There are four bits that need to occur to accelerate adoption of the ‘AI Life Partner’:

  1. Knowledge Experts, or Subject Matter Experts (SME) need to be able to “pass on” their knowledge to build repositories.   IBM Watson Natural Language Classifier may be used.
  2. The integration of this knowledge into an AI medium, such as a ‘Digital Assistant’ needs to occur with corresponding ‘triggers’ 
  3. Our current AI ‘Assistants’ need to become [more] proactive as they integrate into our ‘digital’ lives, such as going beyond the setting of an alarm clock, hands free calling, or checking the sports score.   Our [AI] “Life Partner” needs to ‘act’ like buddy and fan of ‘our’ sports team.  Without prompting, proactively serve up knowledge [based on correlated, multiple sources], and/or take [acceptable] actions.
    1. E.g. FinTech – “Our schedule is open tonight, and there are great seats available, Section N, Seat A for ABC dollars on Stubhub.  Shall I make the purchase?”
      1. Partner with vendors to drive FinTech business rules.
  4. Take ‘advantage’ of more knowledge sources, such as the applications we use that collect our data.  Use multiple knowledge sources in concert, enabling the AI to correlate data and propose ‘complex’ rules of interaction.

Our AI ‘Life Partners’ may grow in knowledge, and mature the relationship between man and machine.   Incorporating derived rules leveraging machine learning, without input of a human expert, will come with risk and reward.

Alzheimer’s Inflicted: Technology to Help Remember Habitual Activities  

Anyone ever walk into a room and forget why on Earth you were there?  Were you about to get a cup of coffee, or get your car keys?  Wonderful!  It’s frustrating on my level of distraction, now magnify that to the Nth degree, Alzheimer’s.  Apply a rules and Induction engine, and poof!  A step further away from a managed care facility.

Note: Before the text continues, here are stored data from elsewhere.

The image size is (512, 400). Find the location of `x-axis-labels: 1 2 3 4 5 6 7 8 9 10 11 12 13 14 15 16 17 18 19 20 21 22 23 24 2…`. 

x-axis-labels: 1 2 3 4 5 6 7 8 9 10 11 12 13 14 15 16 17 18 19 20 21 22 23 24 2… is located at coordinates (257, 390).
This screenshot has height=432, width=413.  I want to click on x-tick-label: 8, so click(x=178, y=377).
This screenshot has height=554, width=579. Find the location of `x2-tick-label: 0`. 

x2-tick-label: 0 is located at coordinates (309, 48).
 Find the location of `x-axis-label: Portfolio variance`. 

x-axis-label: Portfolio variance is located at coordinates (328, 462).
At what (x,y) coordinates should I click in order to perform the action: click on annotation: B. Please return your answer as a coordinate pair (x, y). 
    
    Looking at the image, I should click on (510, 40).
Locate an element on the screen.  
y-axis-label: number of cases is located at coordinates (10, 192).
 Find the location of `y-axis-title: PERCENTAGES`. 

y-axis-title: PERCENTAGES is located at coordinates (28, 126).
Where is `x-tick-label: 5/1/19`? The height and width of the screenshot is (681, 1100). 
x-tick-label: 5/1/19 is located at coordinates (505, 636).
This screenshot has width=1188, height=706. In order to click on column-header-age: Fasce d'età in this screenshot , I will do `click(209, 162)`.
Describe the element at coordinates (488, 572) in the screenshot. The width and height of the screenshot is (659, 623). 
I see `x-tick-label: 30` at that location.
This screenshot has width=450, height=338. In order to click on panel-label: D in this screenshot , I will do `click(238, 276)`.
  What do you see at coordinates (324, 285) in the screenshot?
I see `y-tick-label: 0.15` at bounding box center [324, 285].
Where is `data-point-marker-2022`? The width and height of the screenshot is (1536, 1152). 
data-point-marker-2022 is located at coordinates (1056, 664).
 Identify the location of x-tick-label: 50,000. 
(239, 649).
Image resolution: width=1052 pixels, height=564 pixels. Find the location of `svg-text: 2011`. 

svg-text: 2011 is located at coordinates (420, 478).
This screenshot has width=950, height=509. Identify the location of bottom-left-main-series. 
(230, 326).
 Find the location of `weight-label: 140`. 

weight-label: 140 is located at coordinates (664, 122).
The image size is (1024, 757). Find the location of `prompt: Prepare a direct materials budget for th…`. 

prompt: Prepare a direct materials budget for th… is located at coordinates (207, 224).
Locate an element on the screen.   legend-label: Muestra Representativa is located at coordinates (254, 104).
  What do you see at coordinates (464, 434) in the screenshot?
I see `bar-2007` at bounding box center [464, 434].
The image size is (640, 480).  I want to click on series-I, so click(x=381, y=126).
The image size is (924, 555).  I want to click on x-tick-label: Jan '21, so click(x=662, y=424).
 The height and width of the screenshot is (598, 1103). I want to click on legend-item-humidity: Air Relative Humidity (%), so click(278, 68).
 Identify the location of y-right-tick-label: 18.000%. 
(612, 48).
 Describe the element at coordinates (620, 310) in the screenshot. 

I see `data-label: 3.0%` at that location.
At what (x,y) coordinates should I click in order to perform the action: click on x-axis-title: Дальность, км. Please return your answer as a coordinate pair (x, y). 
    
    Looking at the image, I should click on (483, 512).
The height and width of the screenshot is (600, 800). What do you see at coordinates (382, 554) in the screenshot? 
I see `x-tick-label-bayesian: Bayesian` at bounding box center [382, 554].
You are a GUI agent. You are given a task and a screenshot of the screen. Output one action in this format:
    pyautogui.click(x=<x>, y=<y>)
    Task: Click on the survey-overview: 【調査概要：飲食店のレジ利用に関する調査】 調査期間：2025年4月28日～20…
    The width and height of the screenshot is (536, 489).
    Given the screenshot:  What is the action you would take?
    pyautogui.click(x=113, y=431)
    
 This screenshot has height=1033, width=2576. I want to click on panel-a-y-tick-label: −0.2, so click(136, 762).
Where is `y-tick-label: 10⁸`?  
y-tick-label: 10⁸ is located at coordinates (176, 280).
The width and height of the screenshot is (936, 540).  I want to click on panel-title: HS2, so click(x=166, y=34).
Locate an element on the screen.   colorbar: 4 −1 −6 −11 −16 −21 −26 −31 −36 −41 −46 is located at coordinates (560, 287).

Teaching the AI Induction and rules engine may require the help of your 10 year old grandson.  Relatively easy,  you might need your grandson to sleep over for a day or two.

It’s all about variations of the same theme, tag a location, a room in an apartment, also action tag, such as getting a cup of coffee from the kitchen.  The repetitive nature of the activities with a location tag draws conclusions based on historical behavior.  The more variations of action and coinciding location tags, will begin to become ‘smarter’ about your habitual activities.  In addition, the calculations create a bell curve, a way to prioritize the most probable Location/Action tags used for the suggested behavior.    The ‘outliers’ on the bell curve will have the lowest probability of occurrence.

In addition, RFID tags installed in your apartment will increase the effectiveness of the ‘advice’ engine by adding more granular location tags.

Microchip_rfid_rice
Microchip RFID compared to the size of a grain of rice.
Beyond this ‘black box’ small, lightweight computer (smartphone) integrate a Bluetooth, NFC, WiFi antenna, a mobile application and you’re set.  A small, high quality Bluetooth microphone to interact with the app.  There’s also potential for exploring beyond the home.

Kidding, you don’t need that Grandson to help.  Speak into the mic, “Train” go into the room and say your activity, coffee.  This app will correlate your location, and action.  Everyone loves to be included in the Internet of Things, so app features like alerts for deviation from the location ‘map’ are possible.

In earnest, I am mostly certain that this type of solution exists.  Barriers to adoption could be computer/ smartphone generational gap.  Otherwise, someone is already producing the solution, and I just wasted a bus ride home.

Additionally, this software may be integrated with Apple’s Siri, Google Now,  Yahoo Index, Microsoft Cortana,  an extension of the Personal Assistant.